By May 3, 2013July 16th, 2019Uncategorized

An interesting clinical trial that was looking into the use of magic mushrooms as a possible treatment for depression has been halted due to current regulations regarding the use of illegal drugs in research.

The study’s lead researcher, professor David Nutt, once fired in 2009 from a position as the British government’s chief drug advisor, believes this regulation is “archaic” and blocks scientific progress. Nutt and his team at Imperial College London believe that they have found proof that the hallucinogen psilocybin might be able to combat the effects of severe depression in cases where the patient was resistant to previous treatments. However, psilocybin is the psychoactive ingredient in “magic mushrooms” and has been banned in the UK as a Class A drug.

Despite the fact that the Medical Research Council was given a £550,000 grant to conduct the trial, Nutt has explained that they cannot continue. When he was talking about the subject at the British Neuroscience Association’s Festival of Neuroscience in London, he said: “We’re not allowed to go and pick the mushrooms anymore and finding a company to provide this illegal drug in a way that can be prepared for trial use as yet has proved impossible. We are between a rock and a hard place, and that’s very unfortunate because if this is an effective treatment, as it may well be for some people, then they are obviously being denied that possibility.”

With current UK laws being what they are, academic researchers cannot make their own Class A drugs and they also have to get them from an outside resource because companies that could supply the drugs have to go through “regulatory hoops” to get the right license to do so. Nutt estimates it would take as long as a year to clear these regulatory hurdles and could make the trial cost three times as much. He goes on to say that the new regulations on drugs is getting insane.

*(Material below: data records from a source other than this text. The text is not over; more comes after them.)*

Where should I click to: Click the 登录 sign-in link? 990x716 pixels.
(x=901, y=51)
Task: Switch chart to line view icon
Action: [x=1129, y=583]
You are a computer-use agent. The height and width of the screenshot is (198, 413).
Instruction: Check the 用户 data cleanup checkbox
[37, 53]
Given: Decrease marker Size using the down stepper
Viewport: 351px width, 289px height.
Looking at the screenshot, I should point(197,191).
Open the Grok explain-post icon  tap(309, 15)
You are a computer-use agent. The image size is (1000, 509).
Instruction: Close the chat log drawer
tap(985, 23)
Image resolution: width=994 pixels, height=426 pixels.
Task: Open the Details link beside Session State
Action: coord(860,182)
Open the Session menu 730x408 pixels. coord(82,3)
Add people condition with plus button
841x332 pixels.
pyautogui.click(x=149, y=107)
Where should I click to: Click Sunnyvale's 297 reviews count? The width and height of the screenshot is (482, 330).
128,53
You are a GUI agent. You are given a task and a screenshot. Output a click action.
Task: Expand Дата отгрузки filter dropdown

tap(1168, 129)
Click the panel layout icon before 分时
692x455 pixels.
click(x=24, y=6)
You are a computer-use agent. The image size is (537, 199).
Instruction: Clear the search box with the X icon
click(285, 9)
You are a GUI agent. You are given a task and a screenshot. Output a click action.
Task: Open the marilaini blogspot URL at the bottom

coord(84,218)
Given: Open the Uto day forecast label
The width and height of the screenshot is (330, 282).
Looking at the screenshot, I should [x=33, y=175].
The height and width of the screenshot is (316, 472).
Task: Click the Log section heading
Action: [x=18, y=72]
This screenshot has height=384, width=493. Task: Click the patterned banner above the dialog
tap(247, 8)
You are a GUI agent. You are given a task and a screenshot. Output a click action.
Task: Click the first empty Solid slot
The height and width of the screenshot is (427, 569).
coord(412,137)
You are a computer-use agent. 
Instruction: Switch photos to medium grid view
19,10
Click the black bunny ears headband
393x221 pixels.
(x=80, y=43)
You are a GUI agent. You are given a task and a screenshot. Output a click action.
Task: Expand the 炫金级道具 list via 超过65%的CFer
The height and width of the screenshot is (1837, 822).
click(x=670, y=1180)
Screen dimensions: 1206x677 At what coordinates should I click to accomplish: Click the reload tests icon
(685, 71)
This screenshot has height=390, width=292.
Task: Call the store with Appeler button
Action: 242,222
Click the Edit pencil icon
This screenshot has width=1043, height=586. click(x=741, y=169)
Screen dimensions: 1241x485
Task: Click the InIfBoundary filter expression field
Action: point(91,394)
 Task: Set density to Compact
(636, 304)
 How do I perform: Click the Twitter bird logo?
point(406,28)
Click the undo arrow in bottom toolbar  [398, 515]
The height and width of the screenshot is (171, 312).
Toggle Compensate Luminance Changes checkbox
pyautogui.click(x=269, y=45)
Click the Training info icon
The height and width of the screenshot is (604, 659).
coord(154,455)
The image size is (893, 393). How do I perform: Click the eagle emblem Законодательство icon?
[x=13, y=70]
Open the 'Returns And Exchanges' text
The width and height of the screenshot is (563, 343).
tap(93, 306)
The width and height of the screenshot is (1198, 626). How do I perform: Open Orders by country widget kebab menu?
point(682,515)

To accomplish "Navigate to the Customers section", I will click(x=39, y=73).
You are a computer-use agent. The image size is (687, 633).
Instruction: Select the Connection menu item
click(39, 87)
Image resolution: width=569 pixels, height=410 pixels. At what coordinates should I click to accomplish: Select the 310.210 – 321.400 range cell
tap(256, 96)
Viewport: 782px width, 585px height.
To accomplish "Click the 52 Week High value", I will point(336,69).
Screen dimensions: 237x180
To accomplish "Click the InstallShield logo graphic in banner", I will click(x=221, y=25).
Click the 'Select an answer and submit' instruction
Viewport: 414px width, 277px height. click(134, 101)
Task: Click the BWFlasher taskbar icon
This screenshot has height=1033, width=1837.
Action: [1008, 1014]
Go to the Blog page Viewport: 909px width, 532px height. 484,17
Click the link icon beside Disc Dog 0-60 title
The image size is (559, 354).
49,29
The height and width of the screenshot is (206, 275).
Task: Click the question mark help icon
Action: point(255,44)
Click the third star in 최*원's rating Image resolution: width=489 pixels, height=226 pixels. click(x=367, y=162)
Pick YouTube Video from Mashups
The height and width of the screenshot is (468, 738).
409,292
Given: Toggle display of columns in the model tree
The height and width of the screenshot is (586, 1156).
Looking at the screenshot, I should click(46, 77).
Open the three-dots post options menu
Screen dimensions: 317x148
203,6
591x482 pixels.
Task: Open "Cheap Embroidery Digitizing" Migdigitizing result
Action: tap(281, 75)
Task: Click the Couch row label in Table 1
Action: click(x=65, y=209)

Current drug treatments being used to treat depression could use some help. For example, antidepressant medications like Paxil are known to cause serious adverse side effects like violent and suicidal thoughts. Paxil is also known to cause birth defects (PPHN, oral clefts and heart, lung and brain defects). So many side effects are caused by drugs like Paxil that researchers like Nutt and his team are always on the lookout for newer ways to treat the condition. For now, at least, it looks like the magic mushroom route may not be the next big thing in depression medications.